> [Written exercise] Reproduce the Project Hail Mary synopsis below verbatim, from its title through its final sentence.

Project Hail Mary

The sun is dying.  It is slowly being consumed by Astrophage, an algae that travels along the Petrova Line from the sun to Venus.  It is a phenomenon observed across various galaxies in various solar systems.  Eva Stratt (Sandra Hüller) assembles a worldwide team of experts to help understand and combat this slow death sentence with Project Hail Mary, a manned space mission to collect samples and send them back to Earth.  When the station reaches its destination, however, only Dr. Ryland Grace (Ryan Gosling), a middle school science teacher, awakes from cryogenics.

Data extracted from a collection
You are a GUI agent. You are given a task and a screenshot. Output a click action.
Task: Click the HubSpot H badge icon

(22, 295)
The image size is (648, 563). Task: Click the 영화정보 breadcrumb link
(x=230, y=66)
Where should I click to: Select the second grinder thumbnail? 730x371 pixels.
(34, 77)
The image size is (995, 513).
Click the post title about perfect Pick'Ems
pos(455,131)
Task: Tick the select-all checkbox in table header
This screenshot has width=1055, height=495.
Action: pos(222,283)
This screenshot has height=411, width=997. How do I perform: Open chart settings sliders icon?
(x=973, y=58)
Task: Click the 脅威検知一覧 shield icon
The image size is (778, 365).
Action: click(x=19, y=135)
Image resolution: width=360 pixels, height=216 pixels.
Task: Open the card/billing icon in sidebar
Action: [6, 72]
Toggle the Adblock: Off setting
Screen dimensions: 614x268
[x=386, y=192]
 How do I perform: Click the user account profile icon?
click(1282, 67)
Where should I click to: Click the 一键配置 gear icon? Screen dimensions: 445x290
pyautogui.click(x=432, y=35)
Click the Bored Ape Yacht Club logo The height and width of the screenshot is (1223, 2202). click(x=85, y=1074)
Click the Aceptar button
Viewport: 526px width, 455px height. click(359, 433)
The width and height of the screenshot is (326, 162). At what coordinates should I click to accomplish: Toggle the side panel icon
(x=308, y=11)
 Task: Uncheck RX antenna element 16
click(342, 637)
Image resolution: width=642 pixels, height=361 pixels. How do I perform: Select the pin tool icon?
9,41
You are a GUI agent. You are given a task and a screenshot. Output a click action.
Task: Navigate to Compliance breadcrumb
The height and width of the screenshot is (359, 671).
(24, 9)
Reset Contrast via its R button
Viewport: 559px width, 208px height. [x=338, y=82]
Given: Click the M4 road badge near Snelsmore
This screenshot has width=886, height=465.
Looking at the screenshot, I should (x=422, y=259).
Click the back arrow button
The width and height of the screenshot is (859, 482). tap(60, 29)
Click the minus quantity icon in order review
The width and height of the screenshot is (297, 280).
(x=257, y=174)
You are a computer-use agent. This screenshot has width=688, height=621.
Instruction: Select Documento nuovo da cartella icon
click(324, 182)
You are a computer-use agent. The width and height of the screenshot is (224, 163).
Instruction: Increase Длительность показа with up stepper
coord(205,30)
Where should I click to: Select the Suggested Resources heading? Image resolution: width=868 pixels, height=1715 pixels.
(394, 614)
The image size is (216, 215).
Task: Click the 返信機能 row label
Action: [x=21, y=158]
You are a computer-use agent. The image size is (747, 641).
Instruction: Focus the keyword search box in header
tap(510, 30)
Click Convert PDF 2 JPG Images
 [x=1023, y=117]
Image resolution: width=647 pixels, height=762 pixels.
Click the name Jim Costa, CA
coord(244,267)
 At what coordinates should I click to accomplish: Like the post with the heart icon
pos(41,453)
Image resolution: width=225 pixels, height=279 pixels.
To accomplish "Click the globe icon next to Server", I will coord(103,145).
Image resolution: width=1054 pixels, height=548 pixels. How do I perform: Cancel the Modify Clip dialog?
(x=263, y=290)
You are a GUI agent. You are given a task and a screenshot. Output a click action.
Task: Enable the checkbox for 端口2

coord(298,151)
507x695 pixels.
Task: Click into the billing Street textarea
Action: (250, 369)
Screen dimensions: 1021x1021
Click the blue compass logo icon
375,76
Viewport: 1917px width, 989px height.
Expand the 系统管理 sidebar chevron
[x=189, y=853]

> [Result of this exercise]
Project Hail Mary

The sun is dying.  It is slowly being consumed by Astrophage, an algae that travels along the Petrova Line from the sun to Venus.  It is a phenomenon observed across various galaxies in various solar systems.  Eva Stratt (Sandra Hüller) assembles a worldwide team of experts to help understand and combat this slow death sentence with Project Hail Mary, a manned space mission to collect samples and send them back to Earth.  When the station reaches its destination, however, only Dr. Ryland Grace (Ryan Gosling), a middle school science teacher, awakes from cryogenics.